TO-DO LIST:
1. Quote, in order, every sentence of the address on Christian unity that begins with the word "He".
2. In the address on Christian unity, where did Jesus speak the quoted words to the Father?

───── DOCUMENT EXTRACT

Dear Sisters and Brothers,
“I ask not only on behalf of these, but also on behalf of those who will believe in me through them” (Jn 17:20). These words Jesus addressed to the Father in the Upper Room. He intercedes for coming generations of believers. He looks beyond the Upper Room, towards the future. He also prayed for us. And he prayed for our unity. This prayer of Jesus is not simply something from the past. He stands before the Father, for ever making intercession for us. At this moment he also stands in our midst and he desires to draw us into his own prayer. In the prayer of Jesus we find the very heart of our unity. We will become one if we allow ourselves to be drawn into this prayer. Whenever we gather in prayer as Christians, Jesus’ concern for us, and his prayer to the Father for us, ought to touch our hearts. The more we allow ourselves to be drawn into this event, the more we grow in unity.

──────────
───── RAW DATA

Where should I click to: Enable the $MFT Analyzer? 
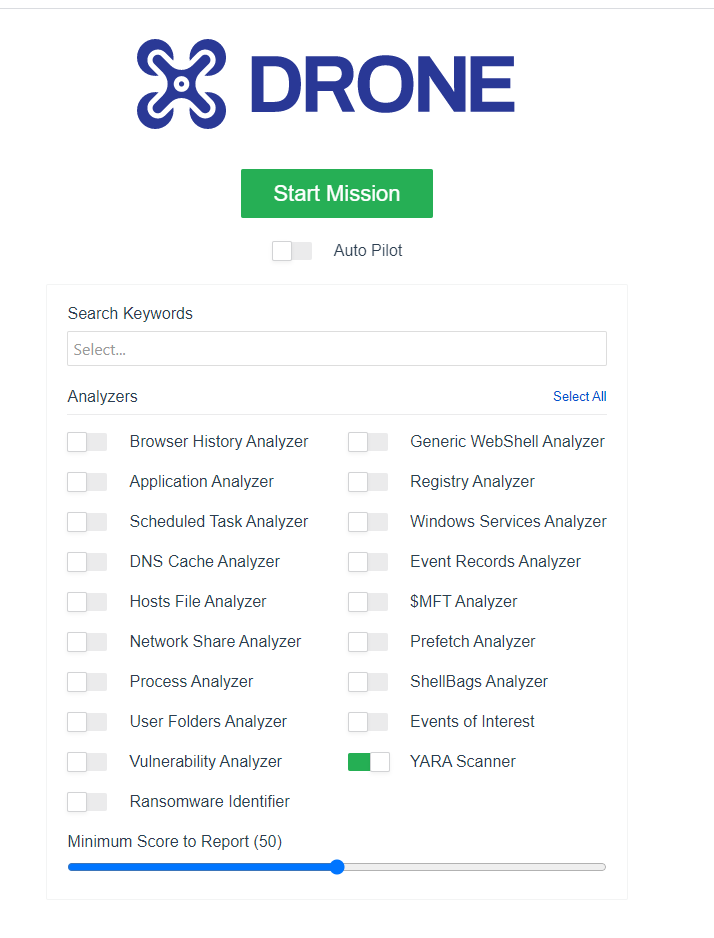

──────────

WORKED SOLUTIONS:
1.
He intercedes for coming generations of believers.
He looks beyond the Upper Room, towards the future.
He also prayed for us.
He stands before the Father, for ever making intercession for us.

2. In the Upper Room.